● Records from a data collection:
- - -

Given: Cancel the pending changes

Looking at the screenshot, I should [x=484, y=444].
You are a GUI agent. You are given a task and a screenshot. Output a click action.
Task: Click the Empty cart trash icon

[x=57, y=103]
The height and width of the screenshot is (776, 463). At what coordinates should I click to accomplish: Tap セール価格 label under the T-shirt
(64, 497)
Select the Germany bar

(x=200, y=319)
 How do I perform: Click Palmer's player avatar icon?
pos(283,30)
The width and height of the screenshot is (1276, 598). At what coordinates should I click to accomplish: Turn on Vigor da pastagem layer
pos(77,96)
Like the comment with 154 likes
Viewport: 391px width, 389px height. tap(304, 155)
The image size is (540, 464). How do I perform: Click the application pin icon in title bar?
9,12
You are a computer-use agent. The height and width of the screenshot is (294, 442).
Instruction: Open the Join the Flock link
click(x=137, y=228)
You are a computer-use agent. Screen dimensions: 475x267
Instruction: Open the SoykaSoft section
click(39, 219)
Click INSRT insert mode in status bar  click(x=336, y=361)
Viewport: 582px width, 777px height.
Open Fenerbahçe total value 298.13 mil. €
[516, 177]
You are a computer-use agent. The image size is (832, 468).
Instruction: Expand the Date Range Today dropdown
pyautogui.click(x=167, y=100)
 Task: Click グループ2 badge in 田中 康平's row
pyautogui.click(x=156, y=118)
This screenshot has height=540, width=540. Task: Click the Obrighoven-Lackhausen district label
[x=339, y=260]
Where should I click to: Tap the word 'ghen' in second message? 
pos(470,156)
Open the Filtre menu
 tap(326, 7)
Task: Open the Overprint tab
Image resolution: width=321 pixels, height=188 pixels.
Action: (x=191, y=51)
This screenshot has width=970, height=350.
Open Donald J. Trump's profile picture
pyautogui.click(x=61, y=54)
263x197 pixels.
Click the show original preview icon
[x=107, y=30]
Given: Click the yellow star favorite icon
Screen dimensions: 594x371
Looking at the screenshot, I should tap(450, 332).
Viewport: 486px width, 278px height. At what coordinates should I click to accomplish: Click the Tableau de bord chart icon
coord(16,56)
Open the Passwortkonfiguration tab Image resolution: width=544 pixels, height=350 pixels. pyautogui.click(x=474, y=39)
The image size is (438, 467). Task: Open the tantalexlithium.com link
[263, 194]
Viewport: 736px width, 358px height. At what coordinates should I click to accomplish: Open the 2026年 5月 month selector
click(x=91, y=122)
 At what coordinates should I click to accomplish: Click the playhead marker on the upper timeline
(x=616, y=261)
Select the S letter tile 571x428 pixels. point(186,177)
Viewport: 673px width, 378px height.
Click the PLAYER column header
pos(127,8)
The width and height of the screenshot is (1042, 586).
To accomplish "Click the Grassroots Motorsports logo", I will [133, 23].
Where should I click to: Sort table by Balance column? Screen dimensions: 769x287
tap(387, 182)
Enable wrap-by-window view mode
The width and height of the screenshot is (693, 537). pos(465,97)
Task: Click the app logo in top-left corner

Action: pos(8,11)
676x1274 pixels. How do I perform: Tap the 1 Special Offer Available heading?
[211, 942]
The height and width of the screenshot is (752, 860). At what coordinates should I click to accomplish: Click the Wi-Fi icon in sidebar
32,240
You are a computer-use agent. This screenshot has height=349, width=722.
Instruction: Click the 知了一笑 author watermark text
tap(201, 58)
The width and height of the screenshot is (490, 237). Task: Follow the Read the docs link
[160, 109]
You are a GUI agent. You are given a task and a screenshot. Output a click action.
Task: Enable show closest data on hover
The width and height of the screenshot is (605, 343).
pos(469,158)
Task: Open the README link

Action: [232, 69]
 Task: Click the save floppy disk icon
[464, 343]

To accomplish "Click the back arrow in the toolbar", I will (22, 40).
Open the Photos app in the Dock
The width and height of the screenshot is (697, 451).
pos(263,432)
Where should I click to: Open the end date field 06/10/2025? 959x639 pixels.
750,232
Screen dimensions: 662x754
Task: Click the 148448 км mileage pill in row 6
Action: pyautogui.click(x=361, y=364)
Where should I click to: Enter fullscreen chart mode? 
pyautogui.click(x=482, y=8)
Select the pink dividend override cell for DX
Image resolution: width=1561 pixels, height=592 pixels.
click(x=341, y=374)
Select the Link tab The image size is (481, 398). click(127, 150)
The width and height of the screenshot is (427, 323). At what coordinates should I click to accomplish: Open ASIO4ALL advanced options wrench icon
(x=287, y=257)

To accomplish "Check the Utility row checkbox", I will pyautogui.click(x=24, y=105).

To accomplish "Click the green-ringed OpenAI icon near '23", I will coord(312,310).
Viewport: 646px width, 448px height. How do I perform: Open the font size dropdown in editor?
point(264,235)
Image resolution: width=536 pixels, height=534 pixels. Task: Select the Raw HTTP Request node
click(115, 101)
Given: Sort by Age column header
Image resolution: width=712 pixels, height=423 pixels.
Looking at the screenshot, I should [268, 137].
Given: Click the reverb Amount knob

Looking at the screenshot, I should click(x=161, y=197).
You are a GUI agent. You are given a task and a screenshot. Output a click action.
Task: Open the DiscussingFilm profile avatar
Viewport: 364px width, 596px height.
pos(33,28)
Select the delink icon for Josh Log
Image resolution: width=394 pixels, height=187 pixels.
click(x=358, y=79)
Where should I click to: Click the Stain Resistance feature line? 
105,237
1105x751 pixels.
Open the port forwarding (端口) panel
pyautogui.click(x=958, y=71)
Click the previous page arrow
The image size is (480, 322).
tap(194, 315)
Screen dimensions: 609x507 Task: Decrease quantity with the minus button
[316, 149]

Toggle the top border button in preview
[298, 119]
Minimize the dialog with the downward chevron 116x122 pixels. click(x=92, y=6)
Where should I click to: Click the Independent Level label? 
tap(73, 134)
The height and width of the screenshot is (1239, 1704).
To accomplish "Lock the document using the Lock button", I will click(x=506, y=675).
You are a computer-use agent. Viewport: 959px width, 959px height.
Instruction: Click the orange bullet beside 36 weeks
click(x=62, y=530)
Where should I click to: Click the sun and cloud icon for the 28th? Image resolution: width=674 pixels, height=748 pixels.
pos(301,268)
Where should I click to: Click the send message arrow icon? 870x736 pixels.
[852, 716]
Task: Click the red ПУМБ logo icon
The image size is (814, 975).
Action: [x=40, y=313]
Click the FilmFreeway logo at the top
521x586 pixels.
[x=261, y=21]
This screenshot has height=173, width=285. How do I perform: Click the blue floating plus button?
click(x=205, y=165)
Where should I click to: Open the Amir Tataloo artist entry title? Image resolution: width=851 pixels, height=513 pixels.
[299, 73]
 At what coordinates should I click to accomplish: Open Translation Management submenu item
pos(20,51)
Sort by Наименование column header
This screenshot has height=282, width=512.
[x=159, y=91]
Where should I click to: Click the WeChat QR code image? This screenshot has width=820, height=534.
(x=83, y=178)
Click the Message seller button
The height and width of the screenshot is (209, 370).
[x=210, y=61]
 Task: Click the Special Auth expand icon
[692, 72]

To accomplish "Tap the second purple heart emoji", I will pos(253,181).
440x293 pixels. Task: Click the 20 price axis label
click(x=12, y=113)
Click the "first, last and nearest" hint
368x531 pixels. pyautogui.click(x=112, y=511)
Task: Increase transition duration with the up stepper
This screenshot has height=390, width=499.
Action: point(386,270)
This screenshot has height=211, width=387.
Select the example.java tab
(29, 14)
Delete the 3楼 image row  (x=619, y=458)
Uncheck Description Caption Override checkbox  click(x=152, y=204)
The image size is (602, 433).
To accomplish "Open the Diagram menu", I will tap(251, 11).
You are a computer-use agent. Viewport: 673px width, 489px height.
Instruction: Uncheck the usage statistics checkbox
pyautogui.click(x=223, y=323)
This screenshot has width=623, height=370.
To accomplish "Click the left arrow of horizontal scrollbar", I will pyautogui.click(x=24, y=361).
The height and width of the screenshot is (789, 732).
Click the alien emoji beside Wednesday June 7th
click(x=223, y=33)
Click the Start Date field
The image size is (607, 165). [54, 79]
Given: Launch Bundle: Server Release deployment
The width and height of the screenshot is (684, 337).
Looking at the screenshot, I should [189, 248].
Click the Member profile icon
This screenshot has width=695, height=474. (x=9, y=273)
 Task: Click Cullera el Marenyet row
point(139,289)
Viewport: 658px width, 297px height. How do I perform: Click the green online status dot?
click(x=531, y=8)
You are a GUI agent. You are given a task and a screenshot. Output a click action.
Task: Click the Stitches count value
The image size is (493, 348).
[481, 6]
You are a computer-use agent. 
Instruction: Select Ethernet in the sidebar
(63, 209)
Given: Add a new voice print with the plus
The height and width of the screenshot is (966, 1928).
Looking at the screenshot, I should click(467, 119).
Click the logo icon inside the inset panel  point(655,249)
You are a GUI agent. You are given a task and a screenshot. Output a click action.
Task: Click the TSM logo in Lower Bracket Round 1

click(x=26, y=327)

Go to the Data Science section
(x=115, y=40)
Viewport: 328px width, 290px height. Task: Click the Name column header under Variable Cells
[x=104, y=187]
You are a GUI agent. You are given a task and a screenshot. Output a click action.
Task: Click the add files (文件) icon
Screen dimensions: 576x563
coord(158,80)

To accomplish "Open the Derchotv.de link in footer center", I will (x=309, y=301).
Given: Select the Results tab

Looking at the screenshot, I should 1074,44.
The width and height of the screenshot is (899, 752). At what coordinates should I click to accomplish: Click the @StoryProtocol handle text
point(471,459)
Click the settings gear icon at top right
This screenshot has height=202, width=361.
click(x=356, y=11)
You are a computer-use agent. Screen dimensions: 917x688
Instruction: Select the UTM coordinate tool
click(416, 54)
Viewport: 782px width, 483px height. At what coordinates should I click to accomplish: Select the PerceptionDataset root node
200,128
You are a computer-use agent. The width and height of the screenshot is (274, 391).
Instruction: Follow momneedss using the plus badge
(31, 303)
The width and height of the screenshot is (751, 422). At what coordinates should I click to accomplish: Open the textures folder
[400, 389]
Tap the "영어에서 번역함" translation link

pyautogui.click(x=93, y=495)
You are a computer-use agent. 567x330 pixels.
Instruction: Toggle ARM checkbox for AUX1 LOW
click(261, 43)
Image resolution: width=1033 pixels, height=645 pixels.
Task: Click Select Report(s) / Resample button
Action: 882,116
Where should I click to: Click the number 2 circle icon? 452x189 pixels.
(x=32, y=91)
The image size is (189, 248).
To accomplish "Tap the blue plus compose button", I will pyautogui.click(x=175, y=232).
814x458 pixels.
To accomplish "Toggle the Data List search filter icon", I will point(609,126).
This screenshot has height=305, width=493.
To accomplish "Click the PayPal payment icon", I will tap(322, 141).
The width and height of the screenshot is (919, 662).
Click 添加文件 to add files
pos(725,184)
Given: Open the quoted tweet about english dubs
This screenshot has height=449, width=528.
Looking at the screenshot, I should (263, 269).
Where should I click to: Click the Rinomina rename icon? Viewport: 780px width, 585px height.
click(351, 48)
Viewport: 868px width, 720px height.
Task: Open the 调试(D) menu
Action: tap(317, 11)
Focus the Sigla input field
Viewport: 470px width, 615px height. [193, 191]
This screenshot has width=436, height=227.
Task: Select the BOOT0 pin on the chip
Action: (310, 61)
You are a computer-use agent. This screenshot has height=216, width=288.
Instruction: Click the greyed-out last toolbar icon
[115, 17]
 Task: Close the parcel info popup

- - -

● GOAL OF THE EXERCISE: Lines holding the string "computer" must be copied out of the entries above.

● THE ANSWER:
You are a computer-use agent. The height and width of the screenshot is (294, 442).
You are a computer-use agent. Screen dimensions: 475x267
You are a computer-use agent. The image size is (832, 468).
You are a computer-use agent. This screenshot has height=349, width=722.
You are a computer-use agent. Viewport: 959px width, 959px height.
You are a computer-use agent. Viewport: 673px width, 489px height.
You are a computer-use agent. 
You are a computer-use agent. Screen dimensions: 917x688
You are a computer-use agent. The width and height of the screenshot is (274, 391).
You are a computer-use agent. 567x330 pixels.
You are a computer-use agent. This screenshot has height=216, width=288.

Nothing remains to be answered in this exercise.